Today we used our HHA membership to go to Tregrehan which ‘has been the home of the Carlyon family since the 16th century. The current occupier since 1987 is Tom Hudson, cousin of the late Gillian Carlyon. The listed house dates back to the late 17th century but was extensively remodelled in the mid 19th century.
The Park and gardens date largely from the late 18th century and are heavily influenced by the then popular “picturesque” style of landscape designer Humphry Repton. Also listed by English Heritage as being of national importance.
Later additions/alterations include a collection of notable trees and shrubs from the southern hemisphere, particularly New Zealand. A branch of the Carlyon family emigrated to NZ at the end of the 19th century and this connection aided the growing plant collection through the 20th century.
There is also a nationally important Camellia collection built up by Gillian Carlyon over 50 plus years.
Tregrehan is periodically also the venue for performances of open air theatre.
The Eden Project is close by and can be accessed on foot via the road through nearby Tregrehan Mills and then a footpath across adjoining fields.

> Task 1:
Answer these questions using the Tregrehan account:
(a) Who has occupied Tregrehan since 1987?
(b) To which country did a branch of the Carlyon family emigrate at the end of the 19th century?
(c) Who built up the Camellia collection?
> Task 2:
Does each statement agree with the Tregrehan account? Answer yes or no, and quote the words that decide it.
(a) The listed house dates back to the late 16th century.
(b) The park and gardens date largely from the late 18th century.
(c) The Eden Project can be reached only by car.
> Task 3: Rewrite everything in the Tregrehan account from "The Park and" down to "of national importance.", replacing "landscape designer" with "garden designer".
The items after this point have no connection to the Tregrehan account.

> Data listing:
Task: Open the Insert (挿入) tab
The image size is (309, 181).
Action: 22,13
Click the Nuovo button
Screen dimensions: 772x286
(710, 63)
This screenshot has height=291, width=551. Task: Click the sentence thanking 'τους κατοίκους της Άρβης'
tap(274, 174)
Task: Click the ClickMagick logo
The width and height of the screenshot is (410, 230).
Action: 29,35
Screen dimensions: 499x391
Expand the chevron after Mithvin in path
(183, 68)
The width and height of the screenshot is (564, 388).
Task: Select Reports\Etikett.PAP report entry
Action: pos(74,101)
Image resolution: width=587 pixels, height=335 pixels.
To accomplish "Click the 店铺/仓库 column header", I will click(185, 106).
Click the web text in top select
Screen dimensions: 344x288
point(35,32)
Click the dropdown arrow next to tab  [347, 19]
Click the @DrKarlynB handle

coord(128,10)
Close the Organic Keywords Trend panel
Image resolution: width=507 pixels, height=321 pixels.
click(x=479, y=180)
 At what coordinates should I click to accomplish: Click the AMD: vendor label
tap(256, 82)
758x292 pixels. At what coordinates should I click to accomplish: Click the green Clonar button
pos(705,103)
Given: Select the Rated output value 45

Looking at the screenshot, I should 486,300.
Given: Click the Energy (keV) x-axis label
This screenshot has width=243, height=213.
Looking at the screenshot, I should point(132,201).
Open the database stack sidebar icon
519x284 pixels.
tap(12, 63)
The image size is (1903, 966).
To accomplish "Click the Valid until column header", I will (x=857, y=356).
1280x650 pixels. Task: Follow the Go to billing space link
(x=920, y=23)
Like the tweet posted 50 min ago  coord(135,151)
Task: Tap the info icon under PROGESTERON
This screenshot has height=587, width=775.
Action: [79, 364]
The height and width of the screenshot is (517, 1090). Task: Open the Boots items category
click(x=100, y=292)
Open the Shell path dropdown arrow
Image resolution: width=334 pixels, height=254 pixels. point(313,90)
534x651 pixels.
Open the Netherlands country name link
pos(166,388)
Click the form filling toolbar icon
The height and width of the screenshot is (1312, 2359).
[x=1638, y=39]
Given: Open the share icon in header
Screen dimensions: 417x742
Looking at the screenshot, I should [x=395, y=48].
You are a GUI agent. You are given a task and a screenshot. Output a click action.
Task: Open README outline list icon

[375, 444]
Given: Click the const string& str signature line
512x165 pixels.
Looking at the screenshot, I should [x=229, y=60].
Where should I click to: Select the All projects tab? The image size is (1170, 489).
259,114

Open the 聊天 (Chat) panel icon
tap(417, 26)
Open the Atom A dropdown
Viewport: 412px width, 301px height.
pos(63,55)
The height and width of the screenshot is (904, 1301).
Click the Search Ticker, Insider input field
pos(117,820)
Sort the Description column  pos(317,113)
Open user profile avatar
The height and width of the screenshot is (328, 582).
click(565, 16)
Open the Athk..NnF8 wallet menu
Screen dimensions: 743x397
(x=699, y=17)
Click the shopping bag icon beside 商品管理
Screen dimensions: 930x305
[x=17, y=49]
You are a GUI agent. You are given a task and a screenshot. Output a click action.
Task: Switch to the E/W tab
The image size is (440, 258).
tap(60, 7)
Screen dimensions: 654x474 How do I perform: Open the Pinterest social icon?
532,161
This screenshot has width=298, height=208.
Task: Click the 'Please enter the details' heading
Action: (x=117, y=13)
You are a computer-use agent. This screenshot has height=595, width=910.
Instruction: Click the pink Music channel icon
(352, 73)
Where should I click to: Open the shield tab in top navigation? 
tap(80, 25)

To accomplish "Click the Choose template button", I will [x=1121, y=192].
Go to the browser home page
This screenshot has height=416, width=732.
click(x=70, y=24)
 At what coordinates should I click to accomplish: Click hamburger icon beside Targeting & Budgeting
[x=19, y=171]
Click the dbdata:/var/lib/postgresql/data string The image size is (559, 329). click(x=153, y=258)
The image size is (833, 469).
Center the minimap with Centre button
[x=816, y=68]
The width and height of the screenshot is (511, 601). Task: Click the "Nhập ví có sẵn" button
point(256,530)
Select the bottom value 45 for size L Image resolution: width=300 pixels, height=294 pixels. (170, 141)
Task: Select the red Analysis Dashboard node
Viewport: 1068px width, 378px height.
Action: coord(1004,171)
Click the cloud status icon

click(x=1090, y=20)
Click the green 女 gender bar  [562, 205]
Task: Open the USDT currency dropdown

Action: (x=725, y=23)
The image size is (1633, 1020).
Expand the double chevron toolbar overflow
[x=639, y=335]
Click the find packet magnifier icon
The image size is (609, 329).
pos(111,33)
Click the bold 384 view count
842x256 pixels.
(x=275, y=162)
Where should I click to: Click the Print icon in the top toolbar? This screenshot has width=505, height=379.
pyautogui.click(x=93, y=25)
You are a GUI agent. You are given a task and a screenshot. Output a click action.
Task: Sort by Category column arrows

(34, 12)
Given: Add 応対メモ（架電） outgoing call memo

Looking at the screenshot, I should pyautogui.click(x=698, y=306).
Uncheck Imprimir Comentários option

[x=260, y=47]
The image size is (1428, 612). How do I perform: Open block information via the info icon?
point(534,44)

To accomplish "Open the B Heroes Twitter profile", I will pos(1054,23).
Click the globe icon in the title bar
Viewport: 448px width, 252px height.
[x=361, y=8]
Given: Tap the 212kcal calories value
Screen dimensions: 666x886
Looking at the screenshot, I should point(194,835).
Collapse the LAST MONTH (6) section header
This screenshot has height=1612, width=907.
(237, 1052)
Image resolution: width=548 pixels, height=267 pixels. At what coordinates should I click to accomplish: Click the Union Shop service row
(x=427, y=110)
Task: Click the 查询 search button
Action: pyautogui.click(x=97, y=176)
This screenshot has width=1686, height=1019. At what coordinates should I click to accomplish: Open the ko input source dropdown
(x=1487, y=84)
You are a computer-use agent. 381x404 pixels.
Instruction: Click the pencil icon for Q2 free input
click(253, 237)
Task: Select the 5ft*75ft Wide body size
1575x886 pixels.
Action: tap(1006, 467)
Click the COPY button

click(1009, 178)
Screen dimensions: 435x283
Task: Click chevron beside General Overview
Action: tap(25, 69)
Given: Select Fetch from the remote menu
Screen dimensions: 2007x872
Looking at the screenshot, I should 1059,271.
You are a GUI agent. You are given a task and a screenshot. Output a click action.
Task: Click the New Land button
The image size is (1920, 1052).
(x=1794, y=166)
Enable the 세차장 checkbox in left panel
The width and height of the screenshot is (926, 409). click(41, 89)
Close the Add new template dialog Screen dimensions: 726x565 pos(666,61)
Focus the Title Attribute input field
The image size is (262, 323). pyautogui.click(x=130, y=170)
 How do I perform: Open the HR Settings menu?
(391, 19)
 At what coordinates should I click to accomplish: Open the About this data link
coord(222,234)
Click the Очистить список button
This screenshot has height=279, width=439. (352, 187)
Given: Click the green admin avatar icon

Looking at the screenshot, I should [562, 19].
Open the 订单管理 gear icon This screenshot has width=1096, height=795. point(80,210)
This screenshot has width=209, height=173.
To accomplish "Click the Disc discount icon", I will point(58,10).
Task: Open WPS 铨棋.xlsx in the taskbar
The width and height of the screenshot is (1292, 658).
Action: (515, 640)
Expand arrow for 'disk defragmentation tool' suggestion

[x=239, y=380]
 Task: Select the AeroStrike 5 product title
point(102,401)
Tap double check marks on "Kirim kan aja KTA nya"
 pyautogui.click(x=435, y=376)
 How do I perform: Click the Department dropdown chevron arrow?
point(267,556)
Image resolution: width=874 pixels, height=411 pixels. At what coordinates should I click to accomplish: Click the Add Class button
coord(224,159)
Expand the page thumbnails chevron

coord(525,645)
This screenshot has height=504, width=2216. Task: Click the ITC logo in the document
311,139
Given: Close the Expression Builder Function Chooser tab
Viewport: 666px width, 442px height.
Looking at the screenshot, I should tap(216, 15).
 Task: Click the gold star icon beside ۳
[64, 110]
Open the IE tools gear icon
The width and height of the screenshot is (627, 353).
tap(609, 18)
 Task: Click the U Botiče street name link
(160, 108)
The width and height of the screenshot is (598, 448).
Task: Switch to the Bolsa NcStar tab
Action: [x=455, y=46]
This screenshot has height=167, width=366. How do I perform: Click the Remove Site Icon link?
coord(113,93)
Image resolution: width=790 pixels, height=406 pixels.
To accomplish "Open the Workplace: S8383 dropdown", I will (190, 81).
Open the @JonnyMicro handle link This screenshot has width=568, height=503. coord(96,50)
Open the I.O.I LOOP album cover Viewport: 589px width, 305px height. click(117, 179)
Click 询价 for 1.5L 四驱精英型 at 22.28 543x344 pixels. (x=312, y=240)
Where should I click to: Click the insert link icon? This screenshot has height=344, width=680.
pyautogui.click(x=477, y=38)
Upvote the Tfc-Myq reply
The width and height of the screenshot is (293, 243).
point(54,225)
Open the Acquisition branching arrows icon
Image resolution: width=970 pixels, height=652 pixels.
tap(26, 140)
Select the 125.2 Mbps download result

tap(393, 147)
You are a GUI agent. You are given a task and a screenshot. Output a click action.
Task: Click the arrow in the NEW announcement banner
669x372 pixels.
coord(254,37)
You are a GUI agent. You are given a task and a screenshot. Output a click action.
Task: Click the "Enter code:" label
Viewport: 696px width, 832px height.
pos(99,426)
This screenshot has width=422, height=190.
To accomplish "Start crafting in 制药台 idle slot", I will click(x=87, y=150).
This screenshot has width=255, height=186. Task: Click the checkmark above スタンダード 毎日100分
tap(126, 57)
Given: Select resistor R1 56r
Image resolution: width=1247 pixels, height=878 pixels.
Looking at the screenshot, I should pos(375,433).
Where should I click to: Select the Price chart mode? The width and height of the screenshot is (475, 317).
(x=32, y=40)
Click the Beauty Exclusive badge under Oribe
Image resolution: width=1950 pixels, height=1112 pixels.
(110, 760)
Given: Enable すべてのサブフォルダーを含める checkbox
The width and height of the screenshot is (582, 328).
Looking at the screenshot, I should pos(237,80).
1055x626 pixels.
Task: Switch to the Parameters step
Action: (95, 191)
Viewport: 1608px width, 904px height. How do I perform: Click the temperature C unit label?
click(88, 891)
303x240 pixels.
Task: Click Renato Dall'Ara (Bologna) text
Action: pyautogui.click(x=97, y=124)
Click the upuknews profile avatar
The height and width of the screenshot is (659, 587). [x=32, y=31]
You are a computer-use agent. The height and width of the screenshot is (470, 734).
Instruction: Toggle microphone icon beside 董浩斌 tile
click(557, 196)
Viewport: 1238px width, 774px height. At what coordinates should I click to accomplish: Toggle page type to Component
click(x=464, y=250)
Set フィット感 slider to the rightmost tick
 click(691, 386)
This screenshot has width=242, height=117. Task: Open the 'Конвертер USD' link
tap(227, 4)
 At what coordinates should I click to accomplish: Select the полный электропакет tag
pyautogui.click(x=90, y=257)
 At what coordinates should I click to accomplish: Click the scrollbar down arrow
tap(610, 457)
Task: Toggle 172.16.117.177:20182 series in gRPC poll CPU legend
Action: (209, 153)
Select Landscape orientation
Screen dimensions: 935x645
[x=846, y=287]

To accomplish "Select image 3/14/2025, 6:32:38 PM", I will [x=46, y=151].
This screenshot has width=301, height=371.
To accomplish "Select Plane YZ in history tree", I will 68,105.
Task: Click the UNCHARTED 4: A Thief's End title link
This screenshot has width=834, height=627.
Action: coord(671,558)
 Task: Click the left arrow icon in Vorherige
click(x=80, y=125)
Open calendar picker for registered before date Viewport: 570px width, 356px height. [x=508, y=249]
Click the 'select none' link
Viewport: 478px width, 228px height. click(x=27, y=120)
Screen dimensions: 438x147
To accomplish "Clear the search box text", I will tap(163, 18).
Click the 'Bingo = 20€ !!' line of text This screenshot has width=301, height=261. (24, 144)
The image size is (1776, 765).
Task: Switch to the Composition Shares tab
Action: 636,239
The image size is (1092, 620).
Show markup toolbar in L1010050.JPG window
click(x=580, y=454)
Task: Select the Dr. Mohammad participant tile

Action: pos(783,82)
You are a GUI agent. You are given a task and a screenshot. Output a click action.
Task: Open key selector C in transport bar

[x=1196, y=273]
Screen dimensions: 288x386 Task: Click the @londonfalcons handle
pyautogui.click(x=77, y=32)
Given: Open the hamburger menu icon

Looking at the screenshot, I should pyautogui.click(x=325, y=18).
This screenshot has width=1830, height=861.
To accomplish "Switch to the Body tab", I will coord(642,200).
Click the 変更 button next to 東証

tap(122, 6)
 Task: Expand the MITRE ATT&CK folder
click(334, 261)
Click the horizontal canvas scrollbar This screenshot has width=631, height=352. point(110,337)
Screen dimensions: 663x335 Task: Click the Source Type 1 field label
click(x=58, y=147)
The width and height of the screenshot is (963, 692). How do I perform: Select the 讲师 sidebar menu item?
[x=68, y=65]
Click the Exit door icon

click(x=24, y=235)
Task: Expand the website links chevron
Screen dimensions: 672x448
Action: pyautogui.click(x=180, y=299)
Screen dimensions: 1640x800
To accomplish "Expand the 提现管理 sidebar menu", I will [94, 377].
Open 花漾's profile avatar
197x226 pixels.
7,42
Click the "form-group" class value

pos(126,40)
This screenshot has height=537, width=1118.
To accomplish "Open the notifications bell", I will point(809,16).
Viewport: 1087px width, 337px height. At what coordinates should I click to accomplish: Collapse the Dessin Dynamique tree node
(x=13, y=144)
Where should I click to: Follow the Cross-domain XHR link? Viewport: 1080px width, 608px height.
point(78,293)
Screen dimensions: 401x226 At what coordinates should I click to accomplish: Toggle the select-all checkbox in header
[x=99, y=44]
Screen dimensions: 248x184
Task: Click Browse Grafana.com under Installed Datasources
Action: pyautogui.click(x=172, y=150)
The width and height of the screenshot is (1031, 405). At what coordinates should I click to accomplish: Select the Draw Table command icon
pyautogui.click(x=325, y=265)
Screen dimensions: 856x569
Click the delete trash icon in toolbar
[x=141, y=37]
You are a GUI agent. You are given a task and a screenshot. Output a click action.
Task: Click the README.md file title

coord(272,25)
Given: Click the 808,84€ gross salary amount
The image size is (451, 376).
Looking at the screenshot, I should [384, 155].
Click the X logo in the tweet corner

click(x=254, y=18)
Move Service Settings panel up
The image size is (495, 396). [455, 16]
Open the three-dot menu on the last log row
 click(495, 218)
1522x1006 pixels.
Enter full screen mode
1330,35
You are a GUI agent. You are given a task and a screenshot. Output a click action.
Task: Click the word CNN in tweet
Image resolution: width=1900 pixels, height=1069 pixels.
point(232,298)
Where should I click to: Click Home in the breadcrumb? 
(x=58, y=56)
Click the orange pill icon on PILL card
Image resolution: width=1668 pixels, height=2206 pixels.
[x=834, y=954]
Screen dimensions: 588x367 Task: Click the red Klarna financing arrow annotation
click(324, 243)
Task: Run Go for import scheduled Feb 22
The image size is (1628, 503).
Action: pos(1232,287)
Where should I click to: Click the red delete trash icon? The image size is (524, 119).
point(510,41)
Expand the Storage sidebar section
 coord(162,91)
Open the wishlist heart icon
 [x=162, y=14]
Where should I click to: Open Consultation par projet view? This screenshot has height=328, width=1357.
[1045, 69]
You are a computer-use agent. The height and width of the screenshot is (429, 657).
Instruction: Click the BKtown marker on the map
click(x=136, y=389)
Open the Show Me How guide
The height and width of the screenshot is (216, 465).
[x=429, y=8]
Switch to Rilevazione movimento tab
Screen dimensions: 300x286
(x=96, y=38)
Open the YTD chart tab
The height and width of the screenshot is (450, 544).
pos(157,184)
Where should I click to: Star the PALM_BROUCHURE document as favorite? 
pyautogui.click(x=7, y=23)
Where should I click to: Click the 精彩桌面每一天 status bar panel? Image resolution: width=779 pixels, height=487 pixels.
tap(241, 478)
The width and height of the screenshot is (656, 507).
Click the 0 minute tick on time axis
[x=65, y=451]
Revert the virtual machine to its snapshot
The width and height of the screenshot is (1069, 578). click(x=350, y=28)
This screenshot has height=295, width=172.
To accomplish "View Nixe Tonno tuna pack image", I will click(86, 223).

> Exercise output 1:
(a) Tom Hudson
(b) New Zealand
(c) Gillian Carlyon

> Exercise output 2:
(a) No: "The listed house dates back to the late 17th century"
(b) Yes: "The Park and gardens date largely from the late 18th century"
(c) No: "can be accessed on foot via the road through nearby Tregrehan Mills and then a footpath across adjoining fields"

> Exercise output 3:
The Park and gardens date largely from the late 18th century and are heavily influenced by the then popular “picturesque” style of garden designer Humphry Repton. Also listed by English Heritage as being of national importance.